Five hundred years old, the inn stands at a key junction for travellers up and down the Nith valley.
It has witnessed technological developments come and go, from the days when folk travelled only on foot or horseback, to the arrival of the coach, the railway line and now the car – the Inn has seen them all.
Who knows how many influential people have graced its interior over the years; probably hundreds. We do know that one of its most famous regulars was Scotland’s national bard, Robert Burns whose iconic verse “Auld Lang Syne” is sung across the globe at New Year.
The Inn Burns used, when he farmed at Ellisland about four miles to the south in the late 1700s, would not have been all that different to the main building we see today. In 1804 it went through a major refurbishment, carried out by the then owner, William Copeland of Collieston, a nearby estate.
An advert appeared in the Dumfries Weekly Journal of February 28 that year seeking a new landlord -“only industrious and reputable people need apply”. It described the inn as “near the bridge on the great Turnpike Road” and “where the drove roads for cattle and sheep cross to Lockerby and the English Border, free of toll”.
The inn came with a forge and five and a half acres of ground.
And the refurbishment had been made at “considerable cost”.
Advertisment featured in the
Dumfries Weekly Journal
on 28th February 1804
The workmanship must have been excellent because, in 1971, Historic Environment Scotland gave the Inn Category B listing status noting the main building dated from circa 1800.
It wasn’t recorded who the successfull applicant was but it may have been the Imrie family who appeared in the first, 1841 census. The business was supporting landlord William Imrie, who was 45, his 40-year-old wife Agnes, their six children, 23-year-old Henrietta Douglas, an agriculutral labourer who must have worked the five and half acres, her young son John and 30-year-old William Smith, the ostler who would have been busy with the horses pulling the coaches.
When the first valuation roll was publised in 1862 landlord David Imrie was paying an annual rent of £50, about £5,500 in today’s figures.
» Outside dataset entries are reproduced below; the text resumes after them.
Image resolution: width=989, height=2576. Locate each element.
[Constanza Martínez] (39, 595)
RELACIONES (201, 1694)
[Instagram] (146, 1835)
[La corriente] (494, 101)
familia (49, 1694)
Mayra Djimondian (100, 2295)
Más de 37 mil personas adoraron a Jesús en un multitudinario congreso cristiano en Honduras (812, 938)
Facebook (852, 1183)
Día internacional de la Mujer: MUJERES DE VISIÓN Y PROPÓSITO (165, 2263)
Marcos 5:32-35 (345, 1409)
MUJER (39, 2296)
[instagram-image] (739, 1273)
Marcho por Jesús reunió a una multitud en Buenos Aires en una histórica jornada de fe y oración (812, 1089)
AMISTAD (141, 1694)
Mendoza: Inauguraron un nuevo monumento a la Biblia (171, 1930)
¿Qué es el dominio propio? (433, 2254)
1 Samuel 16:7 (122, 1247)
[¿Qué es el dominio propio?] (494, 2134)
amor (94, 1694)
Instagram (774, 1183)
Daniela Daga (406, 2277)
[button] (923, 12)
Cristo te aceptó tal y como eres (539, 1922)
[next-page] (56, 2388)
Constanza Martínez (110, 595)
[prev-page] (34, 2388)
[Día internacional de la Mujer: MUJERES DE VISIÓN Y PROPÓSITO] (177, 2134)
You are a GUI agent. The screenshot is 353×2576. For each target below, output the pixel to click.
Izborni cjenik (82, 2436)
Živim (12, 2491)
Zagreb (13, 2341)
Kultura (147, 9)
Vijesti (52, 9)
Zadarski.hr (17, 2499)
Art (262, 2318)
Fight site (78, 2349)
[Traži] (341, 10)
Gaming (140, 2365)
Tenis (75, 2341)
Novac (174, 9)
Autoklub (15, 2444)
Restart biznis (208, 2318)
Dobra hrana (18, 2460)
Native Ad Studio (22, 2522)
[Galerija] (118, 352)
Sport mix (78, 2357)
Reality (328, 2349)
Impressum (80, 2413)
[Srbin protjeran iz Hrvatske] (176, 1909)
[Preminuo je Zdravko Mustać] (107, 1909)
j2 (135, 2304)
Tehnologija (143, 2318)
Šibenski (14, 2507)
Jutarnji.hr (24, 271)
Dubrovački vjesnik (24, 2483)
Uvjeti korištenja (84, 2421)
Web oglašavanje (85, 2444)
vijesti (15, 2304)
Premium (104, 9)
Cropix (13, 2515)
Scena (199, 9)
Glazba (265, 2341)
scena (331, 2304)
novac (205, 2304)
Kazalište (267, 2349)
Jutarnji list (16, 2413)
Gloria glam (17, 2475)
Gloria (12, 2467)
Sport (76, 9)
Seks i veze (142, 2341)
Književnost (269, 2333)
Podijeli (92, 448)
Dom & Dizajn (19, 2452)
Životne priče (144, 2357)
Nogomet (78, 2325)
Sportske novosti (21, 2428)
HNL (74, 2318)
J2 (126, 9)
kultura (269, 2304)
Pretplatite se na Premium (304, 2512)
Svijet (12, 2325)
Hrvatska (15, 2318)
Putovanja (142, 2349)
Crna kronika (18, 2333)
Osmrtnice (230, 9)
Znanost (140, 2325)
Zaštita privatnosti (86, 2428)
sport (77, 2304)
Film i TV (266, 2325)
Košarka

By all accounts the Auldgirth Inn has religion to thank for it’s very existance. First reports indicate it began life as a half way house for the monks of Melrose travelling to Whithorn on Pilgrimags. Nearby Friar’s Carse is said to have been gifted to Melrose Abbey in 1215 and it seems Cistercian monks may have lived at Grange Mill there for some time. There is a story that they used the site of the Inn as a retreat.
Of course the site of the Inn could tell even more stories, tales of Druids and Romans. The name Auldgirth itself has its origins in the mists of time amongst the mystical high ranking religious leaders of the ancient Celts. A sanctified Druid’s house – “Bal-Auchin” – stood in the area of Cairn Farm, a mile or so north of the Inn. The name is, perhaps, preserved by the Ballochan Burn that runs into the River Nith and the Ballochan Linn railway viaduct near the village . The Gaelic word “girth” means a sanctified circle, in Druidic times a stone circle which offered sanctuary to someone being pursued by those intent on murder. A Druid’s house had to stand nearby to prevent a bloodthirsty pursuer ignoring the rules.
The Romans spent some time in the area. They built the first real road alongside the river and had a small fort at Barburgh Mill, just north of the village.
Unlike today, the early roads north from Dumfries lay on the eastern side of the River Nith, the easier side to bypass the steep sided gorge where, on the opposite bank, ancient Tibbers Castle stood. The road ran through Dalswinton whose ancient castle belonged to the Comyn Family. It was from there that on the morning of Thursday, February 10, 1306, John “The Red” Comyn set out for his fatefull meeting with Robert Bruce in the Church of the Grey Friars in Dumfries. In a heated argument Bruce stabbed and killed Comyn, an action that started the so called Wars of Independence and eventually lead to an independent Scotland.
In medieval times there was an important hospital at Sanquhar and those visiting would have passed through Auldgirth.
Auldgirth itself appears to have originally been two farms, High and Low Auldgirth. First records appear in the early 1500s and, at the time and for centuries to come, agriculture was a labour intensive industry so it’s likely there would have been a number of houses in the area around the Inn.
At some ten or so miles north of Dumfries, the Auldgirth Inn was perfectly placed as a key stopping point for horse drawn coaches which would have taken several hours to bump their way along muddy, uneven, potholed tracks. There may well have been a ford nearby where animals and people could cross the river safely. The first stone bridge was built in the 1780s and the modern version, carrying the A76 trunk road in the 1970s.
So, Auldgirth Inn is so steeped in the history of the area, it is a veritable story in itself.